Most teams approach strategy development by looking in their rear-view mirror.
Starting from their present reality, they review their past successes and shortfalls. They analyze their capabilities and means. And, based on that analysis they project their expectations into the future – typically coming up with ‘best case’, ‘worst case’, and ‘most likely case’ scenarios.
Sometimes teams benchmark other companies in order to understand industry standards so that they know how high to aim. Benchmarking is often a limiting exercise, as it is merely another way to shape your aspirations based on the past – this time another company’s past.
There is nothing wrong with this approach if your business is mature, predictable or you are operating in a status quo pace. However, if you want to take your business to a new level and achieve much bolder results – this approach will not suffice.
When Kennedy declared in May 1961 that the USA would put a man on the moon and bring him back safely by the end of the decade, many people around him were very skeptical because most of the crucial technologies and organizational structures necessary to achieve his bold vision and strategy did not exist.
However, Kennedy’s future-based vision and strategy brought about a new stream of events and priorities, that ultimately enabled the USA to fulfill his bold vision and strategy.
The way Kennedy approached strategy is much more powerful and compelling than the way most companies and teams approach strategy. He went straight to describing the future state he was committing to in a very simple, clear and powerful way: ‘Man on the moon and back safely by the end of the decade’.
He did not look to the past to determine if his vision was feasible. In fact, after consulting with Vice President Johnson, NASA Administrator James Webb, and other officials, he concluded that landing an American on the Moon would be a very challenging technological feat.
But Kennedy didn’t approach his declaration casually. He didn’t put it out there and then stand aside to see if it would work. Instead, he marshaled his resources to pursue his dream, fulfill it and prove his vision right!
And as we all know, the Man on the Moon story had a happy ending, as Kennedy’s goal was achieved on July 20, 1969 when Apollo 11 commander Neil Armstrong stepped off the Luna Module’s ladder and onto the Moon’s surface.
Create your vision
You can use the same approach as Kennedy used to create your own team or personal vision.
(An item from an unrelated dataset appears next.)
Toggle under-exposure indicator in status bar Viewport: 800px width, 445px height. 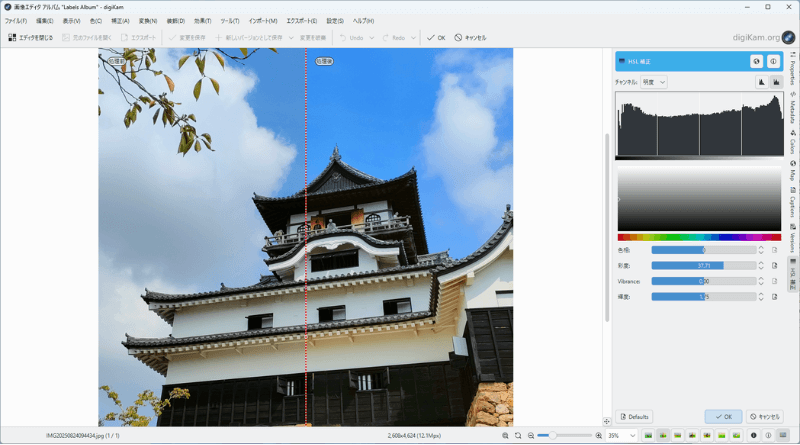coord(754,436)
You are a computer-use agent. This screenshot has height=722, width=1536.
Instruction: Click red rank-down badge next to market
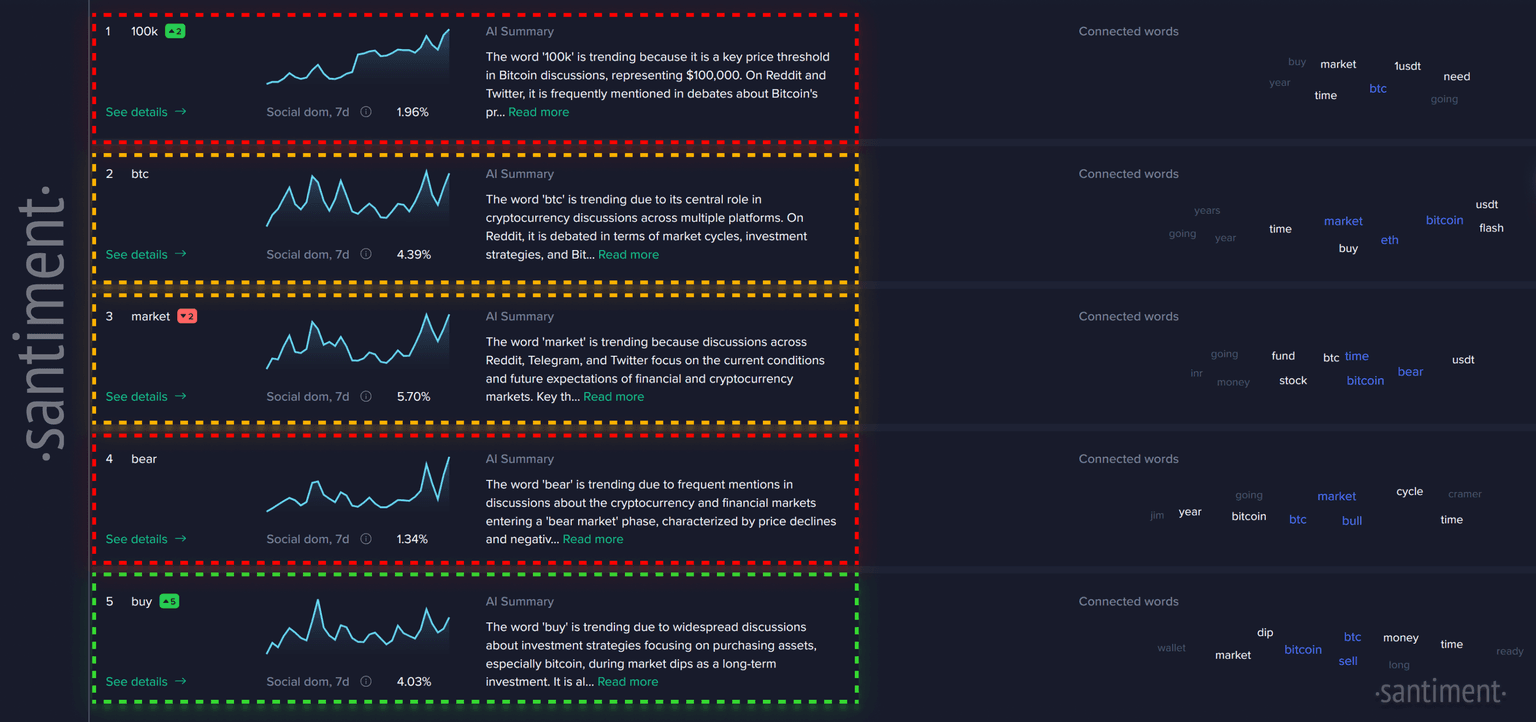(x=187, y=317)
Start the vision development by placing yourself in a future time. Then, from that place, articulate the outcomes and future state that you are committed to. Then think your way back from that future state to the present, in order to create your milestones and execution plan.
So often teams try to derive realistic objectives by running numbers and trying to foresee all the circumstances that could affect their outcome. I strongly advise against that!
Make sure your strategy development exercise is not merely an accounting exercise, informed by a bit of leadership. In fact, do it the opposite way. Make sure your exercise is a leadership exercise, informed by a bit of accounting.
The accounting part helps you bring some realism, feasibility, confidence and believability to your bold future vision. When Kennedy promised the Moon, even though the key technologies did not exist, he was encouraged by the fact that the USA was leading the global space exploration race.
However, if your goal is predicated too much on accounting assumptions, this will diminish your ambition to the mere predicable. And, if your goal becomes too realistic and doable, it will lose the exciting thrill and adventurous feeling associated with taking on something that has never been done before.
In addition, if your vision is conditional upon certain predictions and assumptions, the minute these circumstances evolve and these assumptions change the entire vision could become invalid.
I have had the chance to help teams and individuals generate bold strategies for many years. I have seen a great number of them achieve extraordinary results beyond their expectations this way.
People always emerged from this exercise extremely energized, with high levels of ownership and commitment every time.
You should try it within your own team and in your own life!